La tutela e la promozione dei diritti umani è una componente essenziale ed irrinunciabile della politica estera, che trova forza nell’art. 11 della Costituzione, con cui si stabilise il fine ultimo della proiezione esterna dell’Italia: “un ordinamento che assicuri la pace e la giustizia fra le nazioni”.

La pace e il pieno rispetto dei diritti umani sono strettamente correlati. Ho ricordato questo concetto nel mio primo intervento al Consiglio di Sicurezza dell’ONU, lo scorso gennaio, appoggiando la “Sustaining Peace Agenda”. Perché crea un collegamento tra la tutela dei diritti umani, la sicurezza e lo sviluppo sostenibile.

In tutti i contesti multilaterali – dall’ONU all’UE, dall’OSCE al Consiglio d’Europa – l’Italia incoraggia un approccio dialogante, trasparente, inclusivo, senza mai un filo di condiscendenza. La nostra credibilità e coerenza derivano dal pieno adeguamento dell’ordinamento interno agli impegni assunti sul piano internazionale. Quindi, chi vuole essere ascoltato deve mettere in pratica i valori che proclama.

Un caso emblematico è l’abolizione della pena di morte. Era il 1786 quando in Italia, per la prima volta al mondo, il Granducato di Toscana cancellò completamente dal suo ordinamento la pena di morte. E’ un momento della nostra storia che dimostra come nella società italiana sia profondamente radicato un umanesimo genuino, liberale e solidale.

Tutt’oggi, l’abolizione della pena di morte è una battaglia che caratterizza la diplomazia italiana, alla pari di altre sfide importanti come: i diritti delle donne e delle bambine, in particolare le campagne contro le mutilazioni genitali femminili e i matrimoni precoci e forzati; i diritti dei bambini in situazioni di conflitto; i diritti delle persone con disabilità; la libertà di religione e di credo; e i diritti delle minoranze religiose.

Ho citato alcuni diritti umani su cui la diplomazia italiana ha dedicato molte energie, ma attenzione a fare una classifica di diritti umani “di serie A” o “di serie B”. Non bisogna mai cadere in questo errore!

Purtroppo, è un equivoco piuttosto diffuso. Ma seguire delle priorità non significa stabilire una gerarchia di valori. I diritti umani hanno una natura intrinsecamente universale e quindi costituiscono un corpus unitario, inderogabile e indivisibile. Per esempio: la libertà di religione non può essere disgiunta dal diritto alla libertà di espressione e di riunione.

Dall’interdipendenza tra i diritti umani consegue la necessità di una strategia condivisa tra vari attori che sono interessati a difenderli e a promuoverli.

A livello nazionale, significa incoraggiare un intenso dialogo che tenga conto di tutti i punti di vista. Ricordo qui il grandissimo impegno del Comitato Interministeriale per i Diritti Umani, incardinato alla Farnesina, che nel suo costante lavoro con la società civile ha prodotto recentemente:

-Il Primo Piano d’Azione italiano su Imprese e Diritti Umani.

* **COMPITI RICHIESTI**
• a. Secondo il testo sui diritti umani, in quale anno il Granducato di Toscana abolì la pena di morte?
• b. Scrivi il seguito del testo sui diritti umani nella politica estera italiana, partendo dopo l'ultima riga.
Questi record provengono da una fonte diversa dal testo.

Dati sulla posizione di parole ed elementi:
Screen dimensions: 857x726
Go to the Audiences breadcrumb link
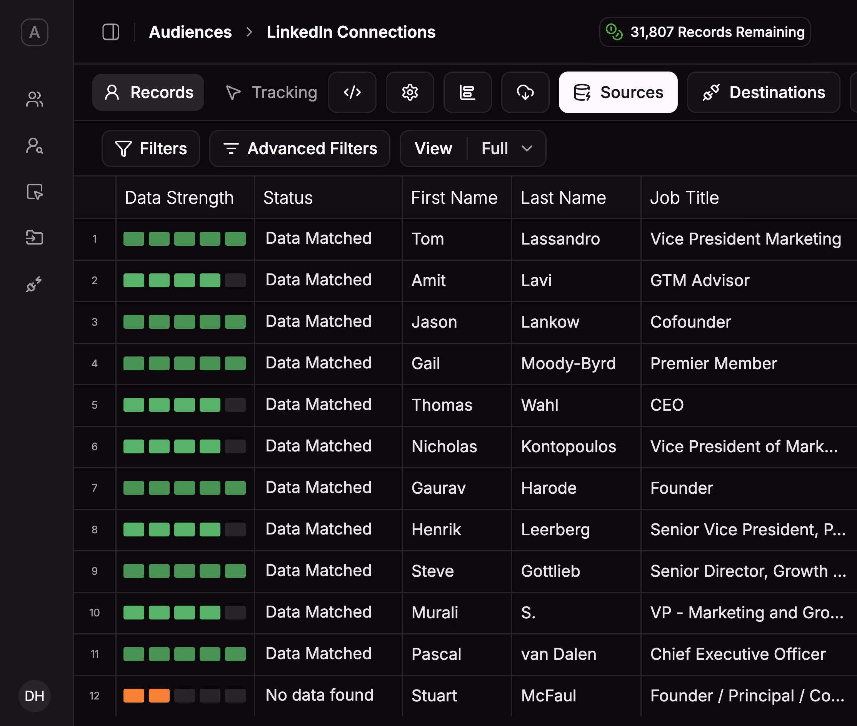pos(190,32)
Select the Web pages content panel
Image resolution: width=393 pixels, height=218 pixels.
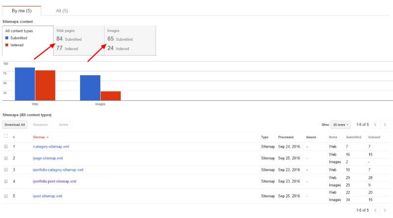pyautogui.click(x=79, y=40)
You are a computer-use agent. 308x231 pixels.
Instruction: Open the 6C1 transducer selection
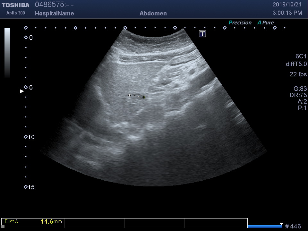pyautogui.click(x=301, y=56)
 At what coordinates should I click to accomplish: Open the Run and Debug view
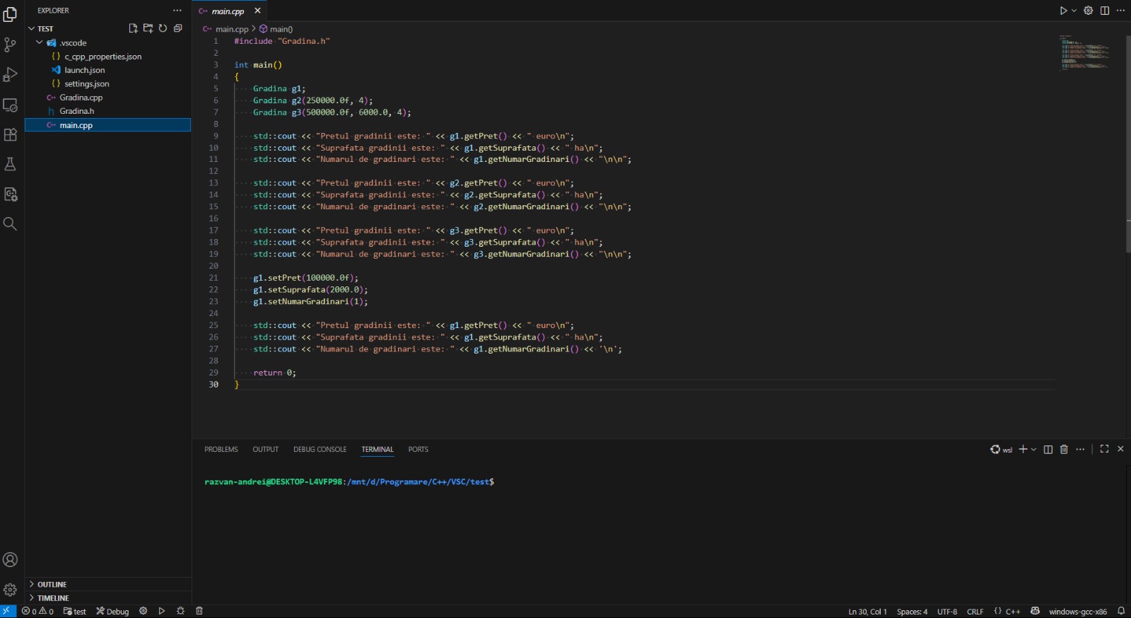pyautogui.click(x=10, y=74)
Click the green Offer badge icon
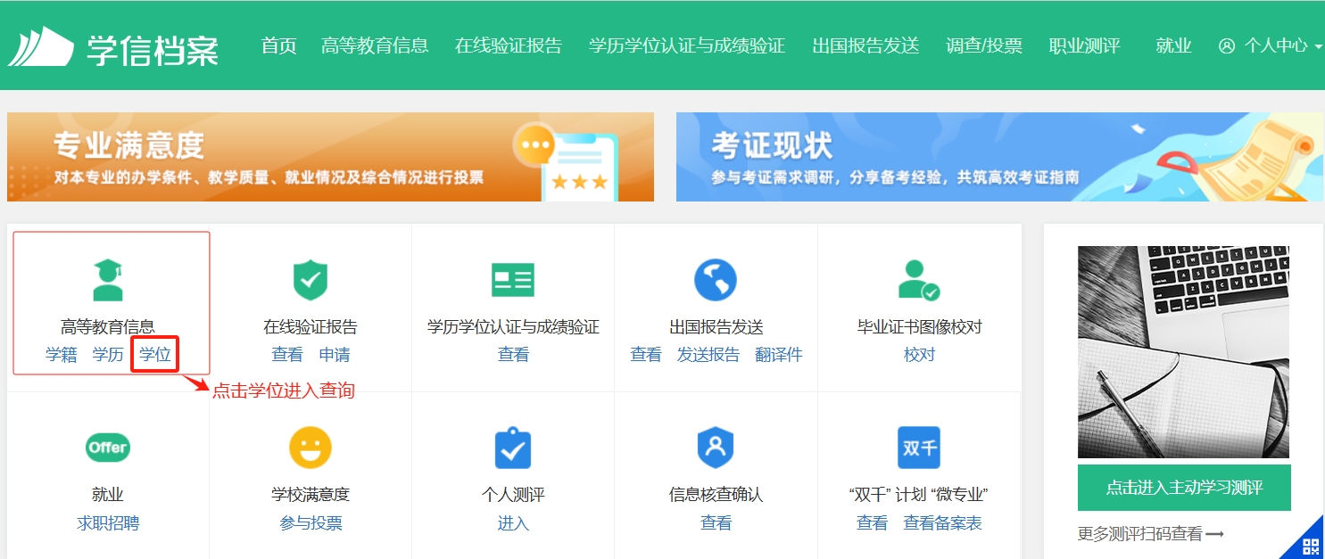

* **RISPOSTE**
• a. Nel 1786.

• b.
-Il Terzo Piano d’Azione italiano su Donne, Pace e Sicurezza.

I diritti umani vanno difesi ogni giorno e con queste due nuove strategie, ampiamente condivise, la diplomazia italiana ha due  strumenti in più per avere successo.

Difendere, tutelare e promuovere i diritti umani è nel nostro interesse di sicurezza. Fateci caso: laddove i diritti fondamentali sono violati in maniera macroscopica, proprio lì scoppiano i conflitti e i focolai di crisi che minacciano la nostra sicurezza. 

Oggi, nel Mediterraneo, quasi tutte le crisi che viviamo hanno radice nell’intolleranza e nell’estremismo, che strumentalizzano quelle differenze etniche, culturali e religiose, che invece hanno garantito prosperità – per millenni – in questo straordinario mare.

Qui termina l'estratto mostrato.